EXTRACTED DATA —

______________________________

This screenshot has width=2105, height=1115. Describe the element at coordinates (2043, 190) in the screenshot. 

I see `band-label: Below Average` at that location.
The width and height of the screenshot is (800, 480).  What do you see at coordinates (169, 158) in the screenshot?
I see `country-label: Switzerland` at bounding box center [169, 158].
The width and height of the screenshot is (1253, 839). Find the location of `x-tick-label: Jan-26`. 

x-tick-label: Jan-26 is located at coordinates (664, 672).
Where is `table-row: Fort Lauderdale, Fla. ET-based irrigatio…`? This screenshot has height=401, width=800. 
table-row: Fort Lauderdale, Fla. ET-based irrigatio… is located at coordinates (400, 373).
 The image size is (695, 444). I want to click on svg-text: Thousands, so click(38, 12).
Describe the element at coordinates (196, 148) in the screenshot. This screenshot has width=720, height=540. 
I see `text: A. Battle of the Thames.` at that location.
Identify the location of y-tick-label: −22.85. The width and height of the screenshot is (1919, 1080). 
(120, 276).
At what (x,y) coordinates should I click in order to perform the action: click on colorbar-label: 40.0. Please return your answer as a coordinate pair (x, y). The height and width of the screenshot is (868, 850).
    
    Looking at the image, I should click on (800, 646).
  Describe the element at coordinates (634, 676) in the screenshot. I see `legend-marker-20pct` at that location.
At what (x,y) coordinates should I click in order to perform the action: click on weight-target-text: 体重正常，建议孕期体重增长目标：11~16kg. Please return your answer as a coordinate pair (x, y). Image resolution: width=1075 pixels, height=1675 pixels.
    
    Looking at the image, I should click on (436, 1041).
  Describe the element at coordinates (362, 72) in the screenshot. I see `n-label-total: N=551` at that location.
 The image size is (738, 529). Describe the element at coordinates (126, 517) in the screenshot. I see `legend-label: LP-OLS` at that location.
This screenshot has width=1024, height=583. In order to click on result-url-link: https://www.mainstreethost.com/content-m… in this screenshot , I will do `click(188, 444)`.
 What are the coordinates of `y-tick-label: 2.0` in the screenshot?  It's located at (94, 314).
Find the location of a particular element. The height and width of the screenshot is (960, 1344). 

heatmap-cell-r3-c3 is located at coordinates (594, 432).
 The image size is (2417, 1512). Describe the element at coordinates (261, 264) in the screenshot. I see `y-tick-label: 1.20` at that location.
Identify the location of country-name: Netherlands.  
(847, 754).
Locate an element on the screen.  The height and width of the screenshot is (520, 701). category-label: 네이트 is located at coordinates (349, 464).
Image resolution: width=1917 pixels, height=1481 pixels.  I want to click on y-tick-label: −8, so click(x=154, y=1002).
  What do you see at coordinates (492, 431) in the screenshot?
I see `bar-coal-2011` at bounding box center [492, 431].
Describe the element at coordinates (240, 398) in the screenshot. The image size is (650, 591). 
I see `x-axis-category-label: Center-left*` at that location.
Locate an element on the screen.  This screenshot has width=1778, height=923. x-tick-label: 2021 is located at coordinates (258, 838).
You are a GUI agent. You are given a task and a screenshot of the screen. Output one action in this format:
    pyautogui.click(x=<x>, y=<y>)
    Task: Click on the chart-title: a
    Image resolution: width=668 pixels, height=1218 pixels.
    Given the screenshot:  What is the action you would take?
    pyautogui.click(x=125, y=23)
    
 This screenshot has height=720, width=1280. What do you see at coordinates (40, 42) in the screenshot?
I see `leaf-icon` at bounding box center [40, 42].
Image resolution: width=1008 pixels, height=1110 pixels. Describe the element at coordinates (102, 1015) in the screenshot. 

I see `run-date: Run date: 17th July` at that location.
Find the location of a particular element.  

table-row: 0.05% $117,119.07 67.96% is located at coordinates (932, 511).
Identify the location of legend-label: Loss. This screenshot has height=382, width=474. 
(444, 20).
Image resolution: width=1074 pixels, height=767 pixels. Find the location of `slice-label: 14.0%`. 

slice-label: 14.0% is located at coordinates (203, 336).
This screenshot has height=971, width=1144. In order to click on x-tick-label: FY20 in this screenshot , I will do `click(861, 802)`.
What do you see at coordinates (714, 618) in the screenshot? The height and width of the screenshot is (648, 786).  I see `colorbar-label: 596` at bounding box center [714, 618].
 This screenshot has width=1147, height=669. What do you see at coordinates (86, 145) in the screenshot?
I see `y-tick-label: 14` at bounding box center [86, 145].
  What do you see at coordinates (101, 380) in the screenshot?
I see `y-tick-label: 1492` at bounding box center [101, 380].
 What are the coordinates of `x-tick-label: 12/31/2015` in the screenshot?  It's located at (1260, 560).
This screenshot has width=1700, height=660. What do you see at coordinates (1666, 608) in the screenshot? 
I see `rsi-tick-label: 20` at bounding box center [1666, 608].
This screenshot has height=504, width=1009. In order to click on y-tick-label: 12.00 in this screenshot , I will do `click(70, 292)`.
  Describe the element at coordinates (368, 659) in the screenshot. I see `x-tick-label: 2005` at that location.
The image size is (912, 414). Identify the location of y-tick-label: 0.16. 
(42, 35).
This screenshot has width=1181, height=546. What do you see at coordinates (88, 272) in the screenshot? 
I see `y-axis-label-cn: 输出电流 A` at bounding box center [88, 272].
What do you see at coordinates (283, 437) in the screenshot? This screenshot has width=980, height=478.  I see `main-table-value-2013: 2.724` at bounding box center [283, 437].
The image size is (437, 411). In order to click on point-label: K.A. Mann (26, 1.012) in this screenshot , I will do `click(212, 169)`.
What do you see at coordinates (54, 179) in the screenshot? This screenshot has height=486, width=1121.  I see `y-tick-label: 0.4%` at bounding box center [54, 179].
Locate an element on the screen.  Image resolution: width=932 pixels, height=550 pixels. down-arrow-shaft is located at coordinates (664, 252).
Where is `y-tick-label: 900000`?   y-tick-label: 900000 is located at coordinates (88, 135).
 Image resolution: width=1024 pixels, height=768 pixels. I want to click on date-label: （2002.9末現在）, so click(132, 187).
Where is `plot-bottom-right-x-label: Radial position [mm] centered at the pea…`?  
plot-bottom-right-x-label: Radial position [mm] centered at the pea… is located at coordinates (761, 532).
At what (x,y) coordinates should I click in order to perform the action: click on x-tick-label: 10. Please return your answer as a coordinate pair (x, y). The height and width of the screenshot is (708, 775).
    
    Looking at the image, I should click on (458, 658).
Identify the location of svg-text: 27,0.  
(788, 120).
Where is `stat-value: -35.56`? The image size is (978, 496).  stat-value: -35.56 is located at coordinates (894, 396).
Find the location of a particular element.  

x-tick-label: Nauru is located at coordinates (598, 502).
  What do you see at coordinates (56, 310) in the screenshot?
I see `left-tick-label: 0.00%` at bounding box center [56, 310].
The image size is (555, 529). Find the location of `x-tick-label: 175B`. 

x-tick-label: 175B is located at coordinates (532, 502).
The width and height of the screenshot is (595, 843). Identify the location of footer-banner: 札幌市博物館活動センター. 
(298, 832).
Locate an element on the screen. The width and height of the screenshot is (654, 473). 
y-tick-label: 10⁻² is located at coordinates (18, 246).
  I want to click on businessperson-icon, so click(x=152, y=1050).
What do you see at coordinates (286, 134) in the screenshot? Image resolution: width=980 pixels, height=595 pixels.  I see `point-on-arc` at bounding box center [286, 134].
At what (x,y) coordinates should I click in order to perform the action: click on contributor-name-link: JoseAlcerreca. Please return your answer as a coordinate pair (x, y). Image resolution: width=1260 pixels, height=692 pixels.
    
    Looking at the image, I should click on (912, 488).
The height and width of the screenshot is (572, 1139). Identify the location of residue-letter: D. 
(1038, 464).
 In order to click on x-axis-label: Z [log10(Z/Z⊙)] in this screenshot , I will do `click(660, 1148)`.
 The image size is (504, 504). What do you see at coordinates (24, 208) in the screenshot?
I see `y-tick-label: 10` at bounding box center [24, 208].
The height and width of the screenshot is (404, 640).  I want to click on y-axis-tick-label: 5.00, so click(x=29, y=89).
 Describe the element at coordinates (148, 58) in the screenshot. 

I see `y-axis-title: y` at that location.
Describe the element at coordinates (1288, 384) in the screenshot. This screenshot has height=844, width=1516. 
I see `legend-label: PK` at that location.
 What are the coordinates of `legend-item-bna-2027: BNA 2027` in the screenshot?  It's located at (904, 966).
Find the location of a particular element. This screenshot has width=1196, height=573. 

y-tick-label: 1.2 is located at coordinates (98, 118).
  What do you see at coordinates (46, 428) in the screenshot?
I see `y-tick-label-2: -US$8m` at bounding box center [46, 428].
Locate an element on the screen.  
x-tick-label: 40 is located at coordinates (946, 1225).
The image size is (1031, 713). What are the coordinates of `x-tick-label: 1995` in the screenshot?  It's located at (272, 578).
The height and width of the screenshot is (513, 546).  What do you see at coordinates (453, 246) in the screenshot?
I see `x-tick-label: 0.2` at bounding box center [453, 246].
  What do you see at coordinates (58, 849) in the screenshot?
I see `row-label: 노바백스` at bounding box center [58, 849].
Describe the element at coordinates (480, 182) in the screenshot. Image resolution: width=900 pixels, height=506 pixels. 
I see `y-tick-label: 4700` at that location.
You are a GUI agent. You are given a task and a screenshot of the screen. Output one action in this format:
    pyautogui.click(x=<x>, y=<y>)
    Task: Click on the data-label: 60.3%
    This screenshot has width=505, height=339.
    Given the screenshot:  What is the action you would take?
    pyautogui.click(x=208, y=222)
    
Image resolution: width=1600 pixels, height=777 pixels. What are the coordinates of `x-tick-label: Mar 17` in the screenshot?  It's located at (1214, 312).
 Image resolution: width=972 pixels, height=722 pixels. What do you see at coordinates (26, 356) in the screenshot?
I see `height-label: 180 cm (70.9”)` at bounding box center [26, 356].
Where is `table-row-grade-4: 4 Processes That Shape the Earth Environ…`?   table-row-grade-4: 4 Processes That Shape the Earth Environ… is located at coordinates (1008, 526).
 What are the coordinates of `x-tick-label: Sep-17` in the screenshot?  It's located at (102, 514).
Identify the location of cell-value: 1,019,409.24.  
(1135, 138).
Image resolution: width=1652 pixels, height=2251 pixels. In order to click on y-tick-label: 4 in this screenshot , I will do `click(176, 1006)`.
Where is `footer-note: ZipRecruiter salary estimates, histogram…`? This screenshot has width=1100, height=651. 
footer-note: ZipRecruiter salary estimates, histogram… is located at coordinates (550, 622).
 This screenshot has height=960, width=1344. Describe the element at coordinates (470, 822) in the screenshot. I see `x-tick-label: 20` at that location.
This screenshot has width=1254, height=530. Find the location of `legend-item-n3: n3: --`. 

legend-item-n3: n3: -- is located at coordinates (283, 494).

______________________________

DESCRIPTION OF THE TASK — Please quote the rows above word for word, starting with the line containing "Identify the location of cell-value: 1,019,409.24." and ending with the line containing "This screenshot has height=960, width=1344.", both included.

REPLY —
Identify the location of cell-value: 1,019,409.24.  
(1135, 138).
Image resolution: width=1652 pixels, height=2251 pixels. In order to click on y-tick-label: 4 in this screenshot , I will do `click(176, 1006)`.
Where is `footer-note: ZipRecruiter salary estimates, histogram…`? This screenshot has width=1100, height=651. 
footer-note: ZipRecruiter salary estimates, histogram… is located at coordinates (550, 622).
 This screenshot has height=960, width=1344. Describe the element at coordinates (470, 822) in the screenshot. I see `x-tick-label: 20` at that location.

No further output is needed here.